Может быть, если бы никто не стал больше ничего говорить, все сложилось бы по-другому. Как маятник, который можно, остановив, запустить в другую сторону, и он снова начинает отсчитывать свои секунды в заданном ритме, словно ничего не происходило. Но людям, увы, далеко до невозмутимости часовых механизмов.
– Дуреха ты, – шепотом сказал мне Ник. – Видишь же, как нам с тобой хорошо.
И даже это утверждение, несмотря на некоторые его сомнительные пункты, было еще терпимым. Если бы он этим и ограничился в смысле слов и лучше бы сделал что-нибудь руками, я бы, размягченная последними – самыми последними – событиями, тоже не стала начинать ссору. Но мужчины, очевидно, устроены так, что для них обладание – синоним полной капитуляции противника, то есть, вернее, партнера. Заткнуться в нужном месте они просто не в состоянии.
– И чего ты себе напридумывала каких-то глупостей? – продолжал мой муж.
Тут уж я не выдержала.
– Ничего себе глупости, – ответила я слегка ворчливым, но еще достаточно миролюбивым тоном. – И потом, если уж говорить о глупостях, ты первый начал. Какого черта ты завел шашни с дурацкой китаянкой? Ну ладно, я еще понимаю, трахнуть ее разок – экзотика, туда-сюда, мерзко, конечно, но как-то объяснимо, но чтобы полгода? Так что не надо мне тут...
В общем, подача, конечно, была почти не берущейся, но если бы Ник все же сумел сдержаться... Не факт, что это помогло бы ему в итоге, но хоть какие-то шансы на примирение могли бы, наверное, остаться. Но он не выдержал.

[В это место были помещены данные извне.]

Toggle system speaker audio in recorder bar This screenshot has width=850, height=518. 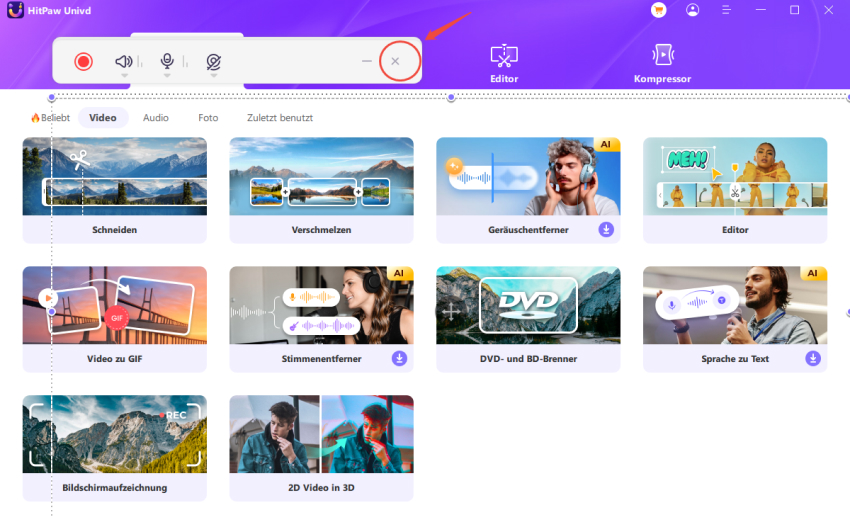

– Между прочим, зря ты так про нее, – заявил он уже в полный голос. – И вовсе она не дура. У нее образование вполне приличное, и программирует она ничего себе.
– За это ты ее и полюбил, – вставила я.
– И семья у нее очень пристойная, – Ник, разогнавшись, уже не мог затормозить. – Она мне рассказывала. Мама – университетский профессор в Пекине, славист. И сама она тоже русский знает.
– Ну конечно! – взвилась я уже куда-то под потолок. – Именно этого тебе и не хватало в твоей нелегкой жизни – по-русски было не с кем поговорить! И в мотеле вы с ней, обнявшись, наверное, все время напролет исполняли хором «Подмосковные вечера»! Или что там – «Русский с китайцем братья навек»? «Сталин и Мао слушают нас»! Хинди, руси, бхай-бхай!
Ну и после этого, конечно, все началось снова. С выдумкой и энтузиазмом мы проорали друг на друга еще с полчаса, после чего Ник хлопнул дверью и убежал на работу, даже не побрившись.